Just to level set, Flowco operates through two segments. We've got production solutions, which are our artificial lift solutions, and we have natural gas technologies, which largely is our vapor recovery solution. What we're talking about is a portion of our production solutions product offering. That's roughly 60% of our business, production solutions. Our highest growing product line and in many ways our most exciting product offering is high-pressure gas lift. Just to level set for the audience what we're talking about. High-pressure gas lift pioneered by Flowco, one of our predecessor entities, is utilizing compressed natural gas to produce the early days of a shale well at a rate similar to an ESP. Having owned ESP companies in my past life, I can tell you that we as an ESP operator, as well as the industry, were largely skeptical that this technique could work.

We partnered with two oil company clients to perfect the technique over five years ago. We actually were so convinced of it, we wrote an SPE paper co-authored with them and put it out there for everybody to read, and went about a journey to actually convince operators that compressing natural gas to lift fluid to the surface can be done more efficiently, more cost competitively than utilizing an ESP. Why is that? Shale wells decline quickly. Shale wells have a lot of sand, and increasingly they have rising gas to oil ratios, so lots of gas. What is an ESP really engineered to do? An ESP likes benign downhole conditions, maybe not benign, but certainly consistent downhole conditions, consistent levels of fluid being lifted, and they really don't like gas. It's the perfect tool for an offshore well. It's a perfect tool for a conventional reservoir.

It's a perfect tool for a water flood. There's a massive market out there for electrical submersible pumps, which is never going to go anywhere because it's the right tool for the job. What I think we have proven to ourselves as well as to our customers who have embraced the technique is that lifting fluid out of the hole in a shale well with high-pressure gas lift can be more profitable and can increase their NPV on that location. We've got over 60 customers today. That's up from one when we started. We're very proud to be the leader in that space.

Great. Maybe since you're kind of getting to the customer base, do you want to expand on that? Obviously, the E&Ps are consolidating pretty quickly and rapidly here. As far as this technology, HPGL, how does this consolidation really play to your strengths?

We have come out on the right end of all the customer consolidation, which is the good news. I can also say hand on heart that where HPGL has worked and where it has been chosen as the right lift technique in place of an ESP, once a customer has tried it, they have not gone back. That has been very pleasing for us. The consolidation in many sectors of the OFS space has been a terrible thing, right? Operators making do with less. Two rigs plus five rigs equals four rigs. That is high-level math there. Same for frag spreads. For high-pressure gas lift in particular, given how new it is, you have the consolidation of, let's just take for instance, Pioneer into Exxon.
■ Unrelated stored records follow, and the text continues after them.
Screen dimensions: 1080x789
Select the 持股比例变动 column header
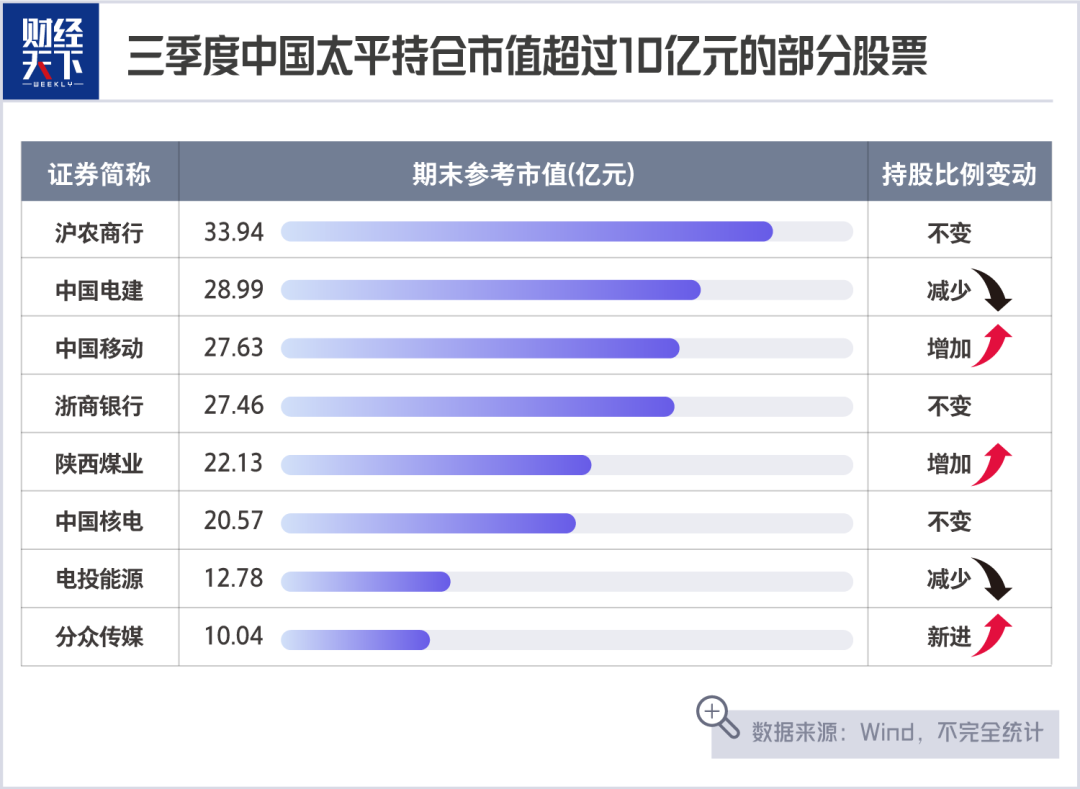coord(959,174)
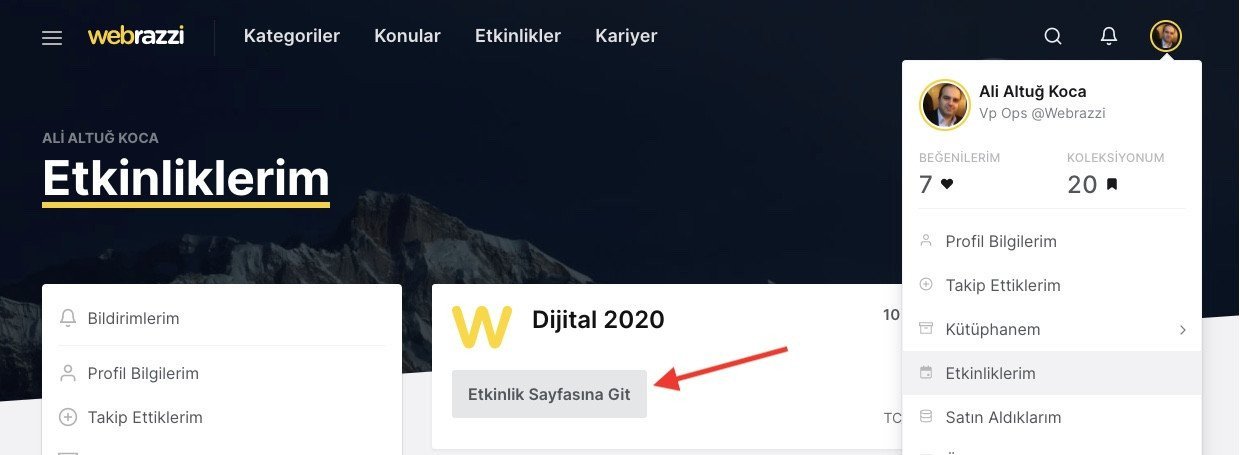
Task: Open the search magnifier icon
Action: pos(1053,37)
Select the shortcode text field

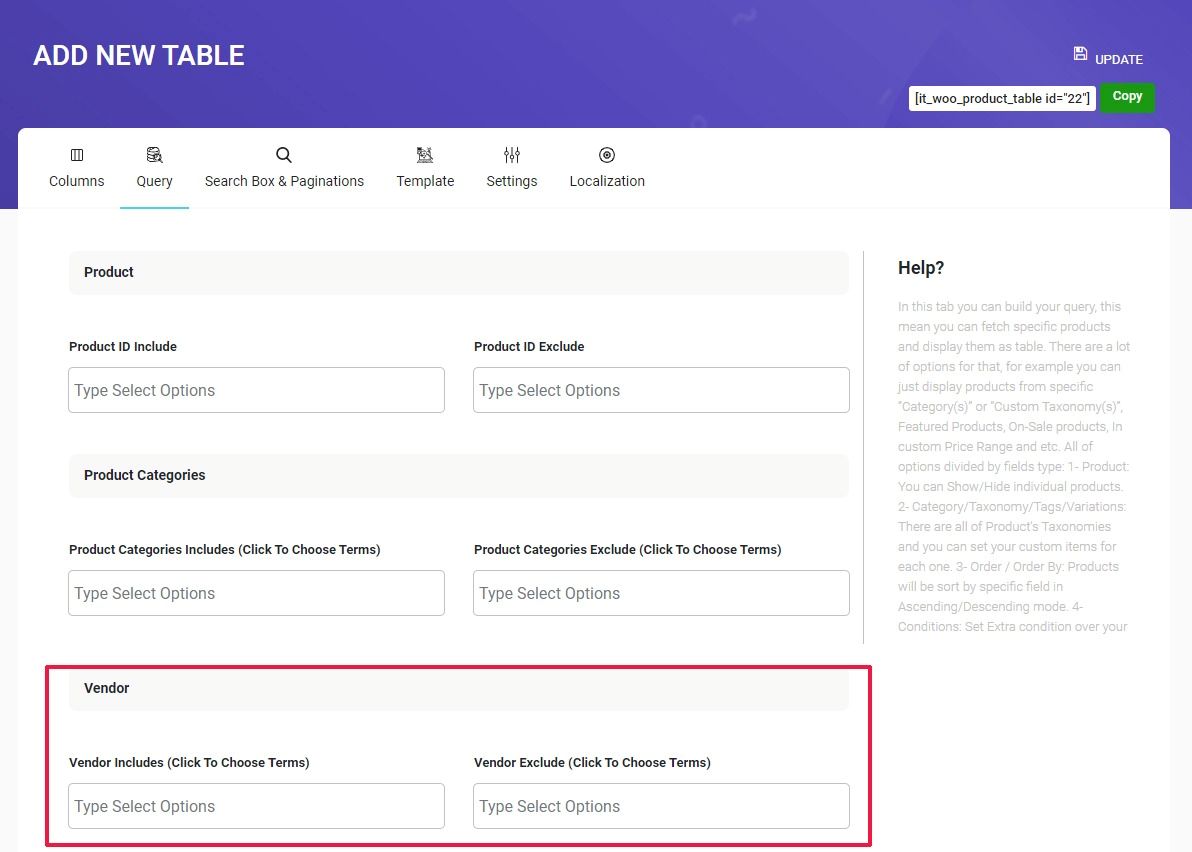tap(1001, 97)
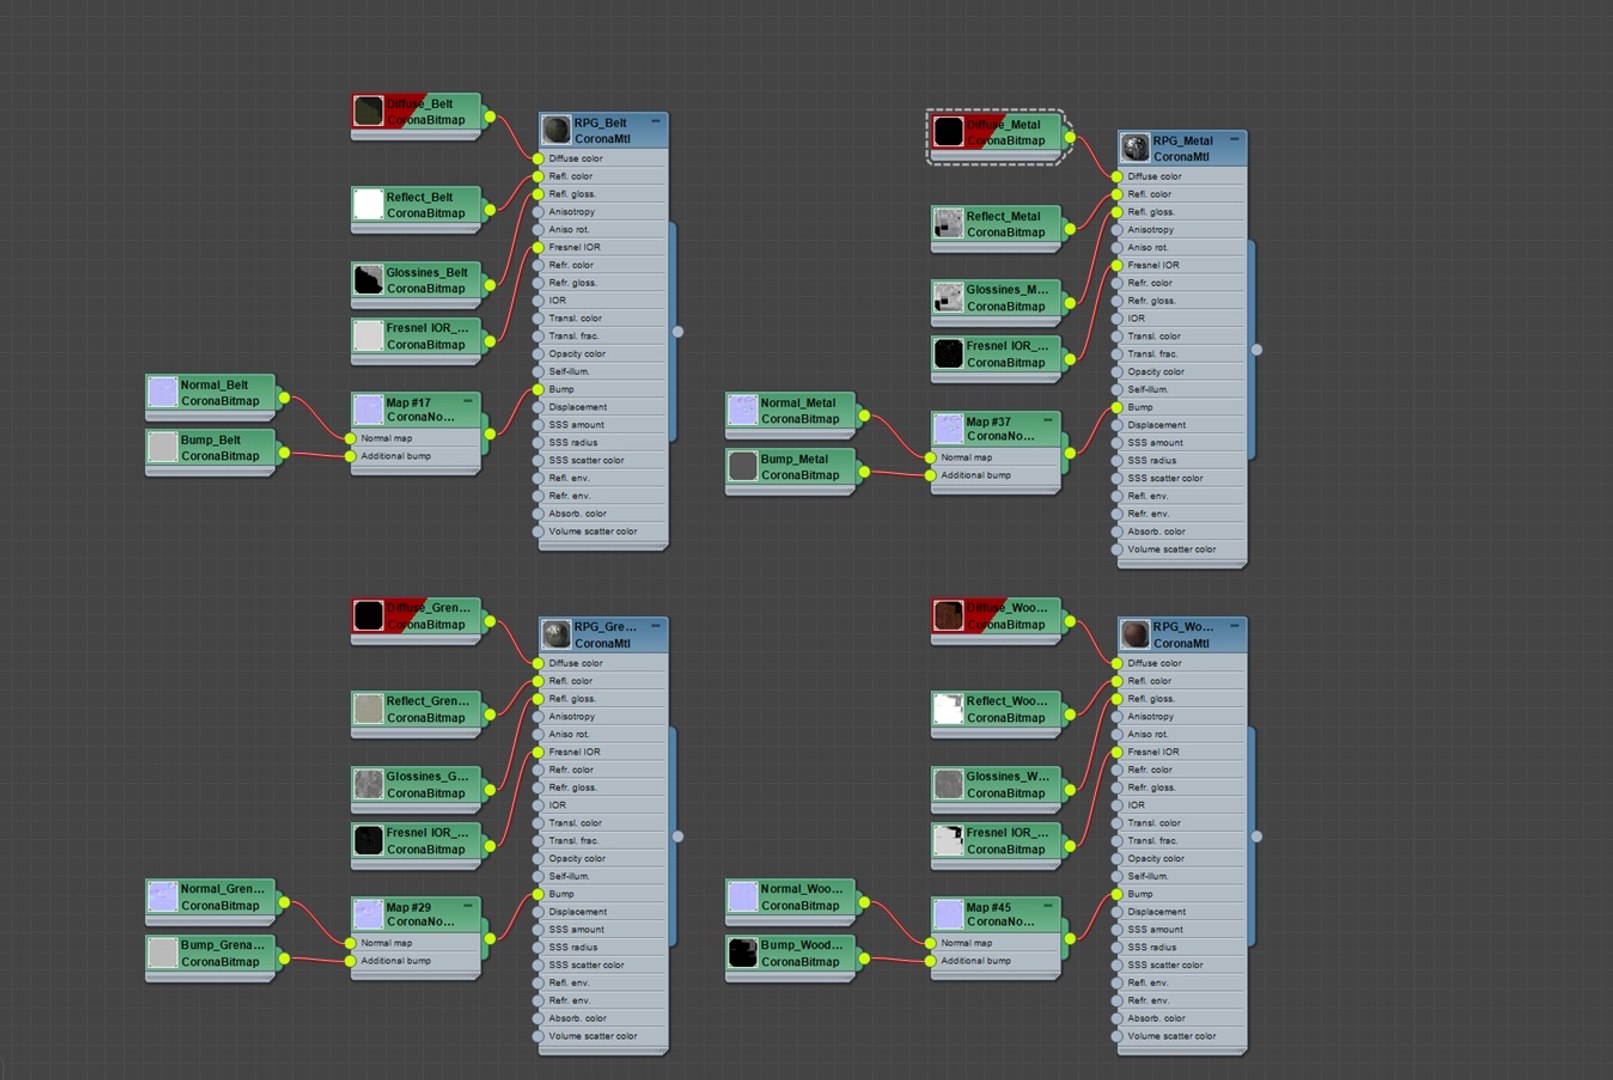Collapse the Map #37 normal node
1613x1080 pixels.
[1048, 420]
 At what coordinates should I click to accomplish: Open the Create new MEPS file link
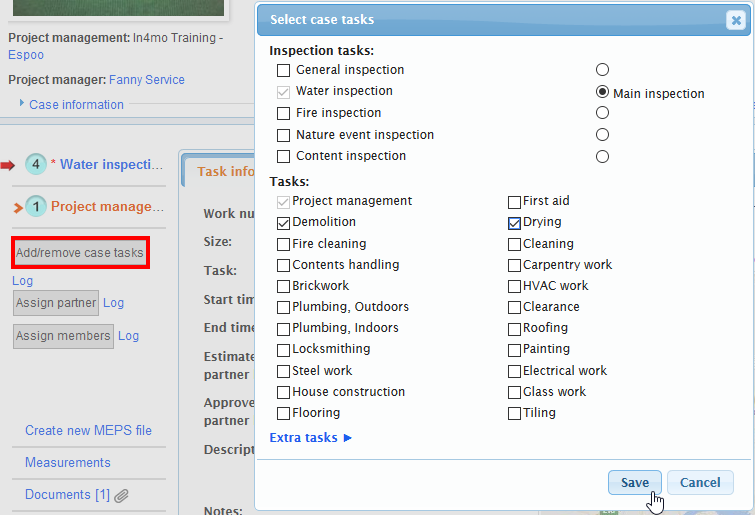(x=88, y=430)
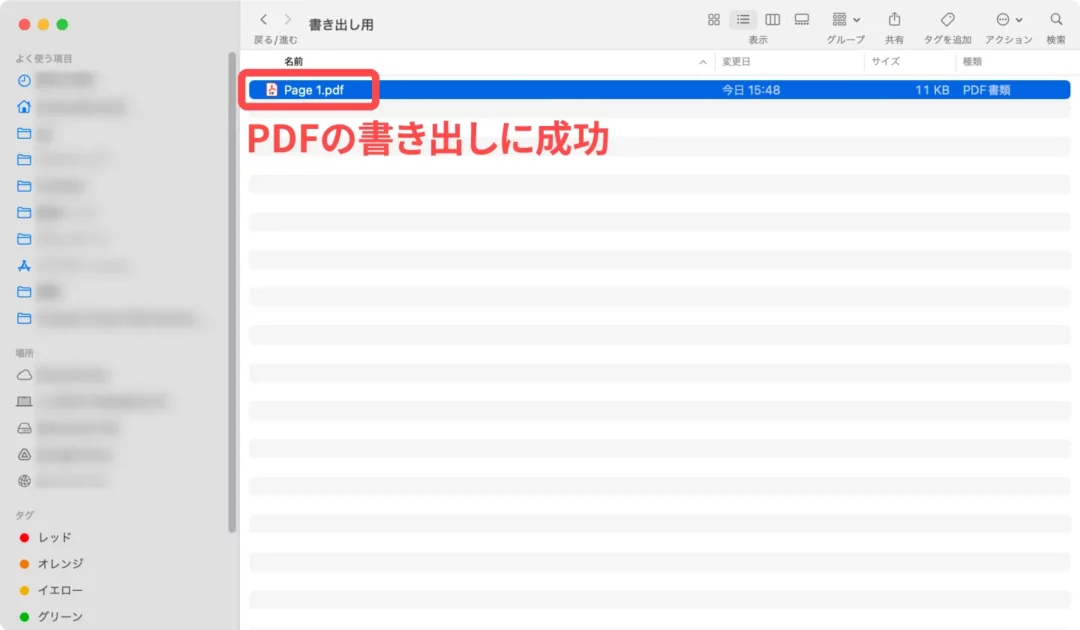Switch to icon grid view
Screen dimensions: 1080x630
coord(714,20)
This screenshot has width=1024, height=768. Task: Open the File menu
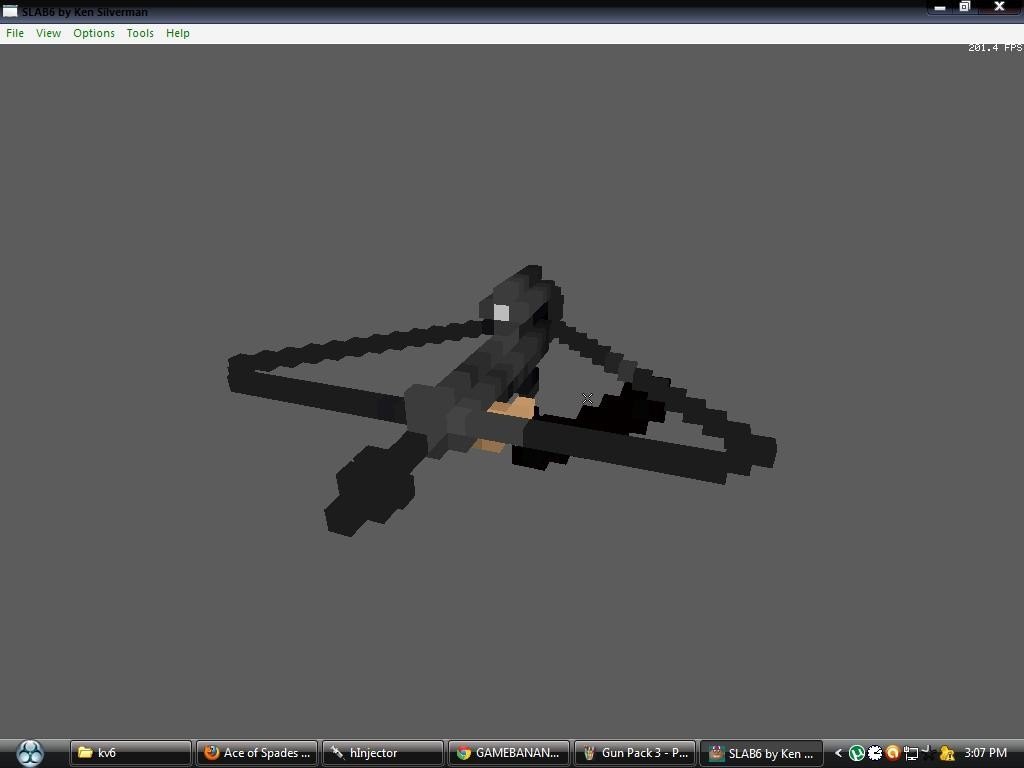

Exxon, slow to move, slow to adopt new techniques, very proud of what they do, as they should be, as one of the leaders in the upstream. Pioneer, much more aggressive, much more willing to try new techniques, early adopter of high-pressure gas lift. When Exxon got a hold of the Pioneer production and they looked across the lease line at their checkerboarded situation that they just folded into their existing operations, they went down the list of what they did differently and they said, "How in the world are they able to produce better than we are? We're Exxon, right?" They ultimately came down to this technique. We are slowly starting to make inroads with XTO, Exxon in the Permian, for instance.

Look, we could go through all of the consolidation and tell similar anecdotes, but we've been pleased with the reception of all of the buyers that have come out on the top end of upstream consolidation.

Maybe just a quick follow-up to that as far as you obviously list a bunch of blue-chip customers, right, as far as within those 60s. We were having this conversation at dinner last night, but the "holdouts," right, of the E&Ps, I guess, what's your take on to approach that? Is it just education time or is there anything specific that these guys need to see before they really dive in with HPGL?

Look, oilfield inertia is real. Hard to get a customer to try something new. Hard to get them to trust you, a relative unknown, with their mother's milk, right? It's their production. They've got to actually produce oil to keep the lights on, right? If they're going to try something new, they need to be convinced. The inertia is mostly what we have faced in terms of customer adoption. We've worked with Rystad to actually size the market. If you think about the North American or the U.S. ESP market in total, we think it's about a $3.5 billion market. We think that only about $1.5 billion of that is a market that HPGL can go after. Of that, we think that only about 15% of that market has been penetrated. Okay.

A lot of room to go, a lot of room to have customers continue to use our system over the competitive technique. We're just knocking it down one at a time.

Right. Great. To just wrap up the HPGL conversation, maybe just kind of run some through of the metrics here. I know investors always ask the rent versus the buy model, the average contract length, just paybacks as far as HPGL.

Yeah. Got to be careful to not get ahead of what we're formally guiding here. The system is built in-house, is designed in-house. We lean on critical suppliers like Ariel Compression, who are—we're a top buyer of aerial compressors of our specific size. We make everything ourselves. Very importantly, Derek, we will not sell these systems to operators. Okay. We think that the rental model, the operation of the system, the design of the system, the actual utilization and the ability to keep this thing running virtually full-time is something that really sets us apart. We are in the rental service business on this specific product line. Will that change over time? I doubt it. Look, that's the oilfield, right? Operators like to outsource capital decisions to the service sector.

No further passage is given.